Thank you for the advice. On inspection, I noticed that my event size (when I print bk_size(pevent)) is around 1.4 billion 
which seems absurd so I am not sure why this is the case as well. In addition, is mdump the way to monitor the bank header?
I just recently started using MIDAS so I am a little bit confused. I can attach a link to the github repository where I am 
currently working on this for further clarity since I am sure there is an issue in my code somewhere. 
(https://github.com/mgandhi-1/red-pitaya-frontend/blob/10-issue-with-bank-creation-neeed-to-figure-out-why-banks-are-not-
being-created-correctly/frontend.cxx)

I appreciate the help.

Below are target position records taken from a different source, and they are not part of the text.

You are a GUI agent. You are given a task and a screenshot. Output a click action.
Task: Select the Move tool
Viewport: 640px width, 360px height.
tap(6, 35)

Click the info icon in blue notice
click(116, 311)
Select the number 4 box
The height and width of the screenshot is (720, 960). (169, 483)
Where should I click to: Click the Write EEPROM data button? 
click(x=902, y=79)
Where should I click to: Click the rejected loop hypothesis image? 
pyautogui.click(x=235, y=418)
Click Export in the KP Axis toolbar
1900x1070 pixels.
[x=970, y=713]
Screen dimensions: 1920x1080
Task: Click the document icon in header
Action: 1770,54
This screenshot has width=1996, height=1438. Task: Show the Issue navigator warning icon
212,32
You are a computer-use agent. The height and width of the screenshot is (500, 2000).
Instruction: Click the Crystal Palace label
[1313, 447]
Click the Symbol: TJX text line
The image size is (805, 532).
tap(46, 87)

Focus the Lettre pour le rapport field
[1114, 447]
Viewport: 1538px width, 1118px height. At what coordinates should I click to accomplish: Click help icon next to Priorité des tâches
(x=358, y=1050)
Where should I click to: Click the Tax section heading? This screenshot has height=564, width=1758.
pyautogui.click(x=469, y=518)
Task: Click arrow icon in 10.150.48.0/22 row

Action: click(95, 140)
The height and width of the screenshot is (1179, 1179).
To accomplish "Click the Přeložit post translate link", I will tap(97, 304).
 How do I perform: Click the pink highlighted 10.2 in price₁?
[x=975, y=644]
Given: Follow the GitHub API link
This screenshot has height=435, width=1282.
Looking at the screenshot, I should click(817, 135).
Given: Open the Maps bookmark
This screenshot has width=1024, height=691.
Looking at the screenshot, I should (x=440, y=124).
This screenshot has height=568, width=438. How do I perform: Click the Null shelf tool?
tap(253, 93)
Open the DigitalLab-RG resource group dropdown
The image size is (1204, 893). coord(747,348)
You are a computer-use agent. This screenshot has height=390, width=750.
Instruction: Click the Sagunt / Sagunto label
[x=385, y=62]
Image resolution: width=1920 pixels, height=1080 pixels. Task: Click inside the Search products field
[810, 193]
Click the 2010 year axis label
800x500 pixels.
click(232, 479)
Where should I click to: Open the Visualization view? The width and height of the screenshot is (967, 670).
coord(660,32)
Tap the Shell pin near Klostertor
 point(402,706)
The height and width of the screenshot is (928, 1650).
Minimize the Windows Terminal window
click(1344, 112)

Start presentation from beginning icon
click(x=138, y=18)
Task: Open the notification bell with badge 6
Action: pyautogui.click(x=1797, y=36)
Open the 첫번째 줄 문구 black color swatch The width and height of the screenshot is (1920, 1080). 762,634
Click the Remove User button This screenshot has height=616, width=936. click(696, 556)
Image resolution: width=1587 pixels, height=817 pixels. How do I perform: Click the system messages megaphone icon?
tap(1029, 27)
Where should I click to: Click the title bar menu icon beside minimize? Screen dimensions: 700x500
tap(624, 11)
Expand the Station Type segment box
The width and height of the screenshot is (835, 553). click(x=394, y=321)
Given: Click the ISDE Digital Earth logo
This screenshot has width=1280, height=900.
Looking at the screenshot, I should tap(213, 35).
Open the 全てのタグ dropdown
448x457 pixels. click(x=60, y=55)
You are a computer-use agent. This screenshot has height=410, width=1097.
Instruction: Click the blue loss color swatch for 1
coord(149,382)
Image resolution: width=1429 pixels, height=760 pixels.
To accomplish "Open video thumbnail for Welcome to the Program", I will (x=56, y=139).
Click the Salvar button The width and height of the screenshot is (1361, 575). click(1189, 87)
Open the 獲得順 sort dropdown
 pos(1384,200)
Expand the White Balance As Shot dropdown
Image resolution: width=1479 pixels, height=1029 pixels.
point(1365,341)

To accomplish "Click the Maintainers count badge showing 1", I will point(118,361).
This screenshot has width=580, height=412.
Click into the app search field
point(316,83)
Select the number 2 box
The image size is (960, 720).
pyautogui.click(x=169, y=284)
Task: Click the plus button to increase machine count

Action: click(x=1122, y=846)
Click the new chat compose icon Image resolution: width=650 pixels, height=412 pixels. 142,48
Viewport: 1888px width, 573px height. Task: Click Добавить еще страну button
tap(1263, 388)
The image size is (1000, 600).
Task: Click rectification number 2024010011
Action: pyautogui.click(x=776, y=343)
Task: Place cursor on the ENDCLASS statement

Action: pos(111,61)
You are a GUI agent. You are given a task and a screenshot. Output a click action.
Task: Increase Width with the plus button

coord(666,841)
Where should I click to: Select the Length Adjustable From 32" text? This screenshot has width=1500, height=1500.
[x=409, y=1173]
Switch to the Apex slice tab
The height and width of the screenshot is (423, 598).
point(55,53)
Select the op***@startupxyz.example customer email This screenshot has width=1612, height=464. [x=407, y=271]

Thank you once more.

Best, 
Mann
  2894   14 Nov 2024 Stefan RittSuggestionIssue with creating banks
All I can see is that your bank header gets corrupted along the way. The funny character reported by 
cm_write_event_to_odb indicates that your original name "RPD0" got overwritten somewhere, but I could not spot any 
mistake in your code. 

I would play around: change max_event_size, produce dummy data of size N instead of the recv() and so on. Also monitor 
the bank header to see when it gets overwritten. I guess you only write form one thread, so that should be safe, right?

Best,
Stefan
  2893   14 Nov 2024 Mann GandhiSuggestionIssue with creating banks
Hello, I am a coop student working at SNOLAB. I am currently setting up a frontend 
program to collect data for an experiment I am currently having with my bank being 
initialized correctly with the correct name. I will attach an image of the error and 
a code snippet for clarity. This is a multi-thread program using ring buffers. The 
first thread  is only responsible for data collection of ADC values from the Red 
Pitaya (FPGA) and the second thread does a simple derivative calculation. The 
frontend makes use of the TCP connection to stream data from the Red Pitaya. 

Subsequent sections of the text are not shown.